- [Исходный текст]
::::::

Казалось бы, доброе, сердечное письмо, чего с жиру-то беситься. Я — в обойме его избранных дам. Он все еще зовет меня замуж. Он хвалит мою прозу. И все же я обиделась. Я слишком долго и хорошо знала Довлатова, чтобы не заметить «легкой подлянки».
Есть старая английская пословица: «Джентльмен никогда не обидит нечаянно». Переименовать мою повесть «Двенадцать коллегий» в «Двенадцать калек» он случайно не мог. Слишком строго и бережно относился к языку. То есть это была продуманная «акция унижения меня». И хотя я вовсе не против над собой посмеяться, первые попытки начинающего литератора лишили меня чувства юмора и заодно кожи. Он сам был таким же сверхранимым в начале своего литературного пути, и наверняка об этом помнил. Я завелась с пол-оборота, «ощерилась» и показала клыки, что и нашло отражение в моем ответе, который, к сожалению, как и многие другие мои письма, не сохранился.

::::::

- [Задания]
**1)** Определите, соответствуют ли исходному тексту утверждения (а), (б) и (в). Для каждого ответьте «да» или «нет» и приведите точную цитату, на которой основан вывод.
(а) Повесть рассказчицы называлась «Двенадцать коллегий».
(б) Ответ рассказчицы на письмо сохранился.
(в) В письме Довлатов отзывается о прозе рассказчицы неодобрительно.
**2)** Выпишите в порядке появления все фрагменты исходного текста, заключенные в кавычки-«елочки».

- [Исходные данные]

::::::

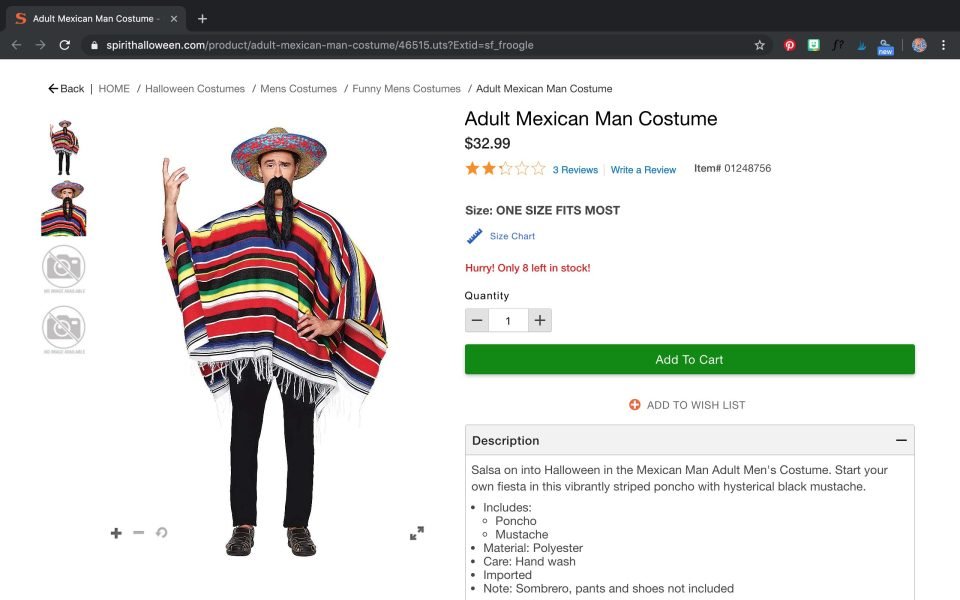Viewport: 960px width, 600px height.
Task: Bookmark the page with the star icon
Action: [x=759, y=45]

::::::

- [Ответы к заданиям]
**1)**
(а) Да: «Переименовать мою повесть «Двенадцать коллегий» в «Двенадцать калек» он случайно не мог».
(б) Нет: «который, к сожалению, как и многие другие мои письма, не сохранился».
(в) Нет: «Он хвалит мою прозу».

**2)**
«легкой подлянки»
«Джентльмен никогда не обидит нечаянно»
«Двенадцать коллегий»
«Двенадцать калек»
«акция унижения меня»
«ощерилась»